=== Problem ===
Rewrite the items from the line with "The height and width of the screenshot is (324, 432)." to the line with "Image resolution: width=1130", swapping "Oval" for "Rectangle" and keeping everything else the same. Omit the pictures from your output.

=== Available data ===
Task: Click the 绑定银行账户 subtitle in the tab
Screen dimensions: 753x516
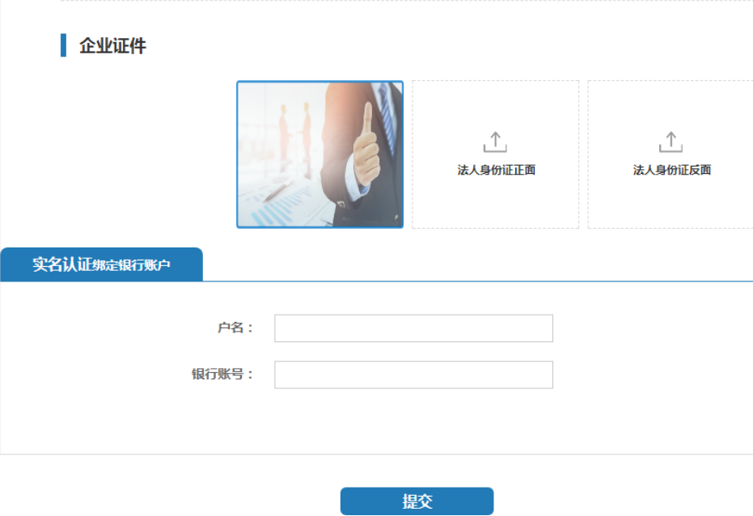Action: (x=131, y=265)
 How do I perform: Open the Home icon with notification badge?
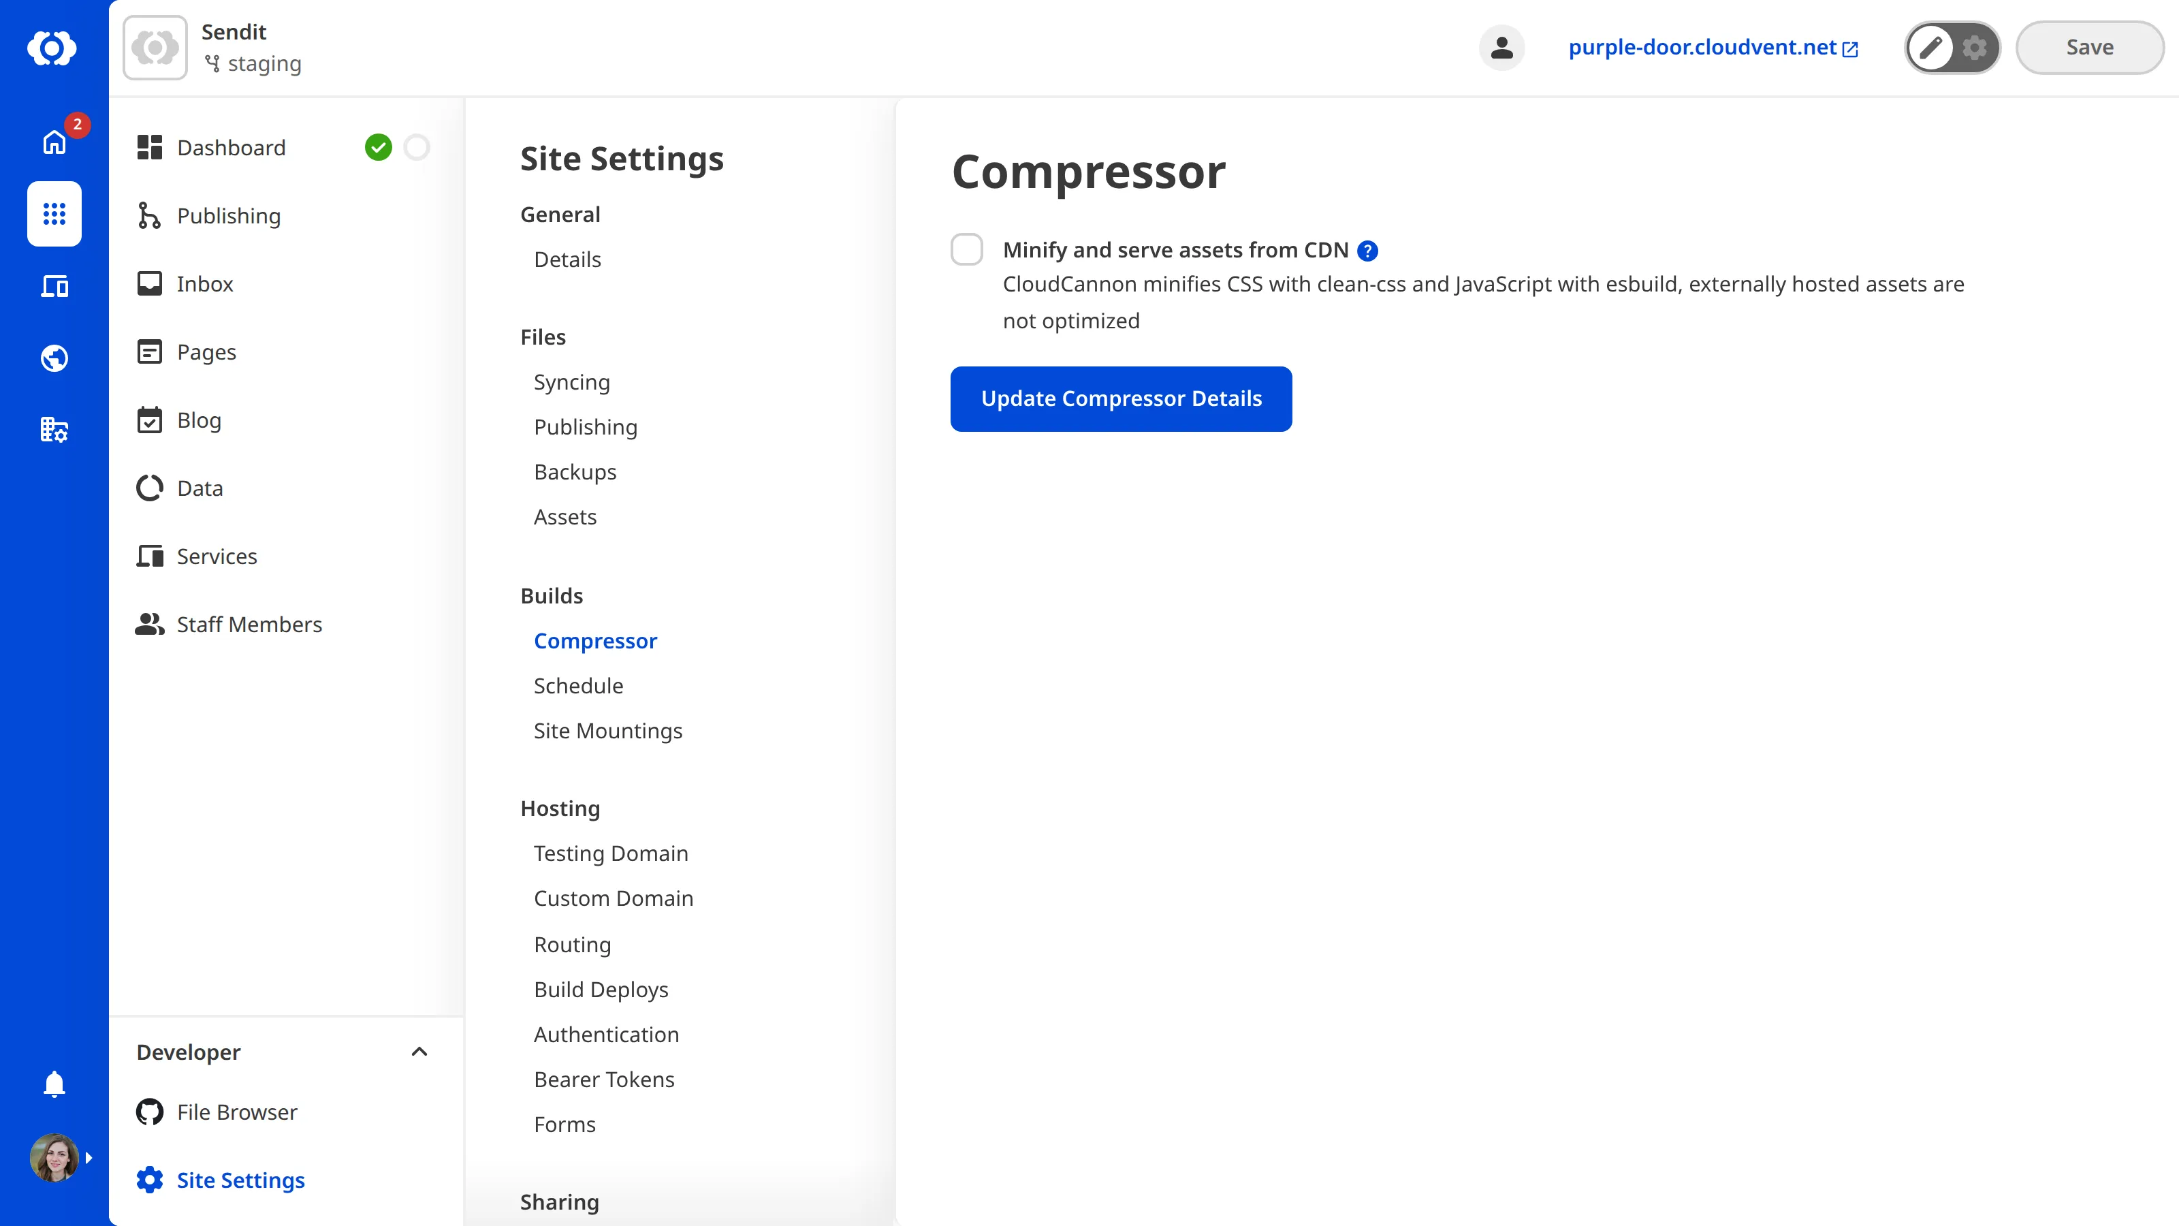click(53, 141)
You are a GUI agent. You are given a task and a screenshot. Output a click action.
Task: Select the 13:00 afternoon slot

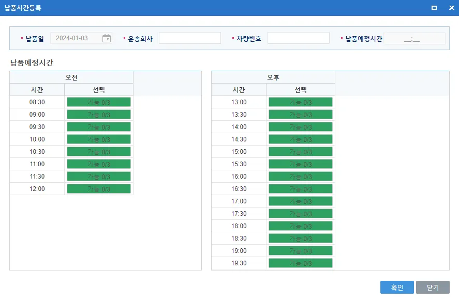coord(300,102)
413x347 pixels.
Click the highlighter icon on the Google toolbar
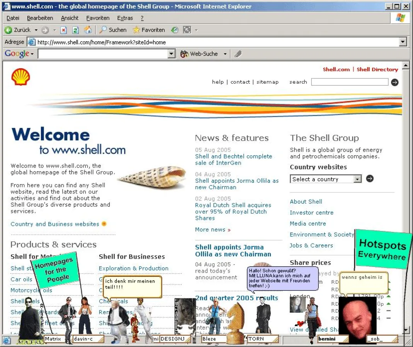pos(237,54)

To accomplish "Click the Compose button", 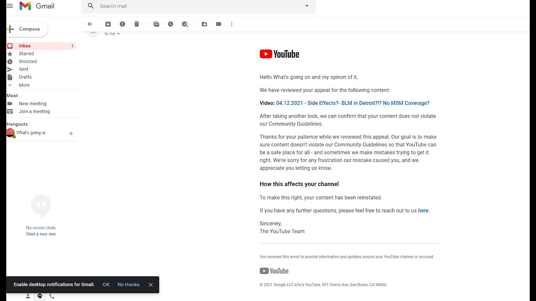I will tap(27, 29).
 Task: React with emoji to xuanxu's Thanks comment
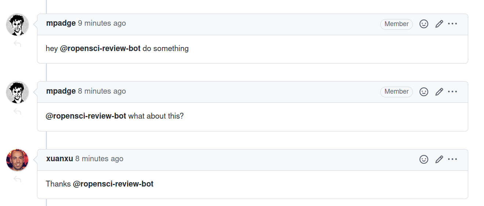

==

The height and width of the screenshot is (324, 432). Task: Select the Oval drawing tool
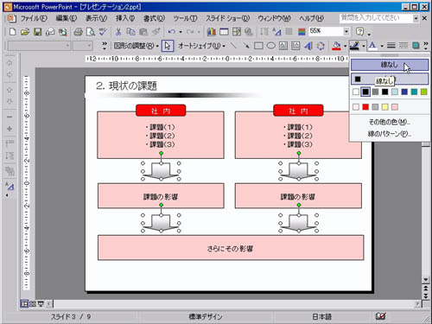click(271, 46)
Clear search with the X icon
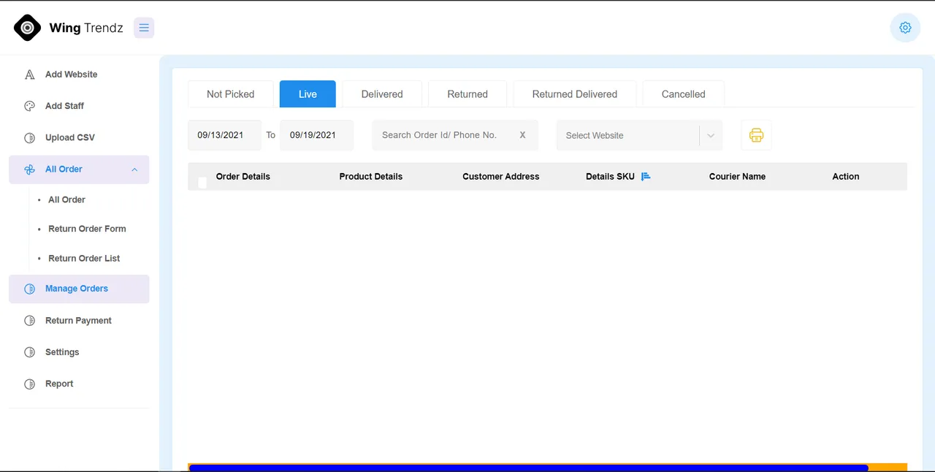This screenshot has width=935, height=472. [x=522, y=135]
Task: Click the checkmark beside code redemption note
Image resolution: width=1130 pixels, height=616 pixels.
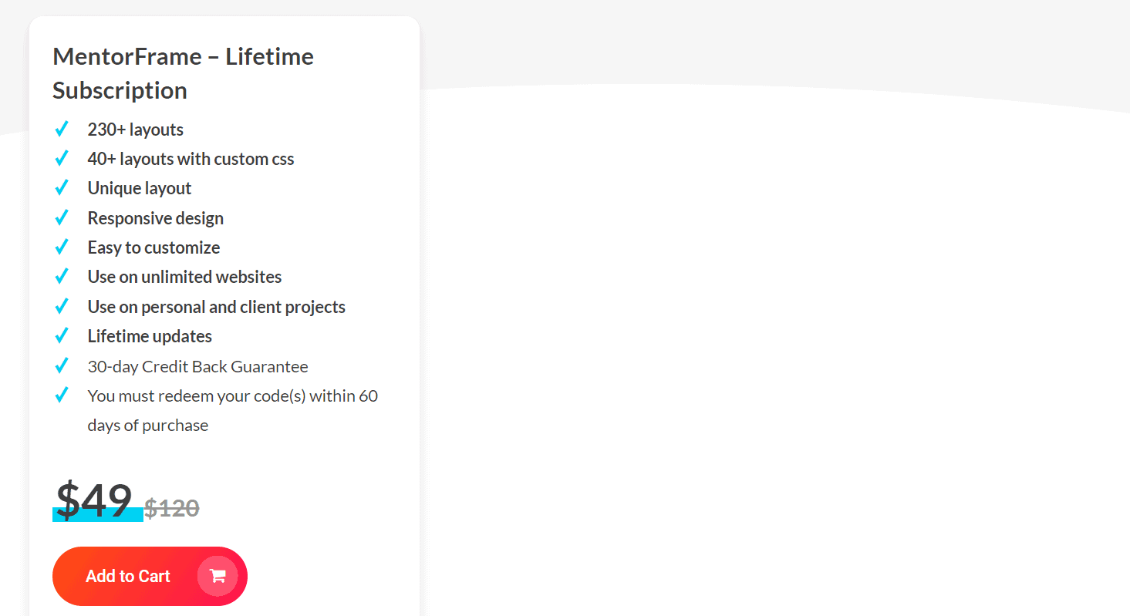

---

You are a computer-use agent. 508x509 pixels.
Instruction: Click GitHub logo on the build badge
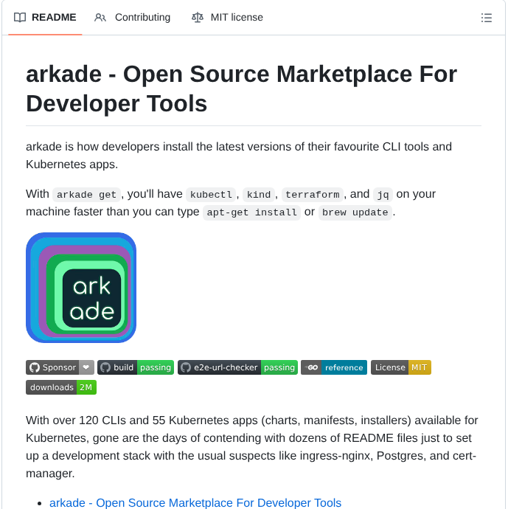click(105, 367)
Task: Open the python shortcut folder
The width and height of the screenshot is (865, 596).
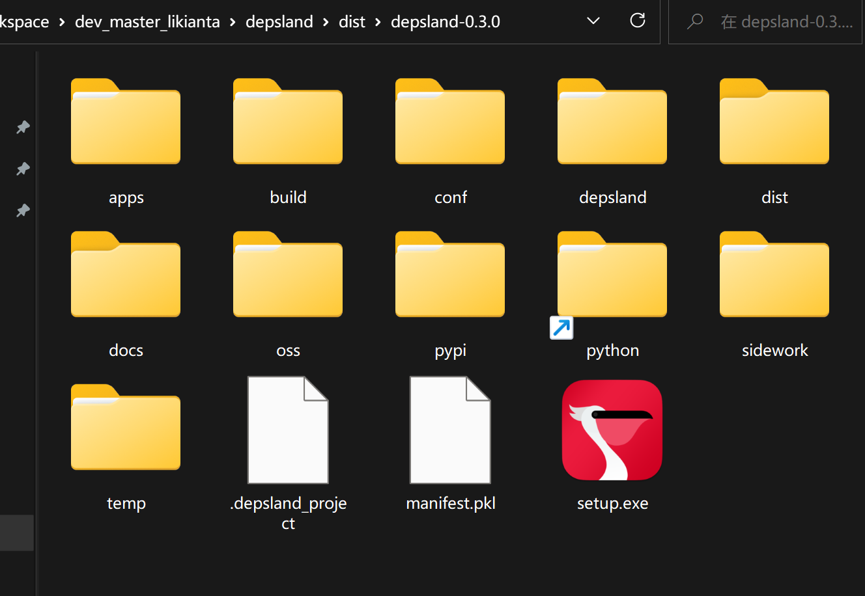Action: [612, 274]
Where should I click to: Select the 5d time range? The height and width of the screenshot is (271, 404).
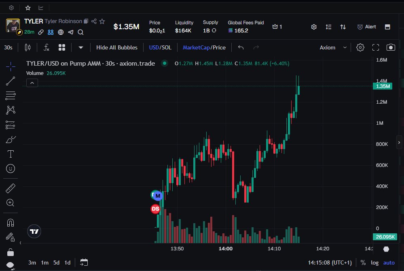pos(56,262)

=== Full solution ===
The height and width of the screenshot is (324, 432). Task: Select the Rectangle drawing tool
click(271, 46)
Clear search with the X icon
This screenshot has width=935, height=472. [x=522, y=135]
Task: Click the checkmark beside code redemption note
Image resolution: width=1130 pixels, height=616 pixels.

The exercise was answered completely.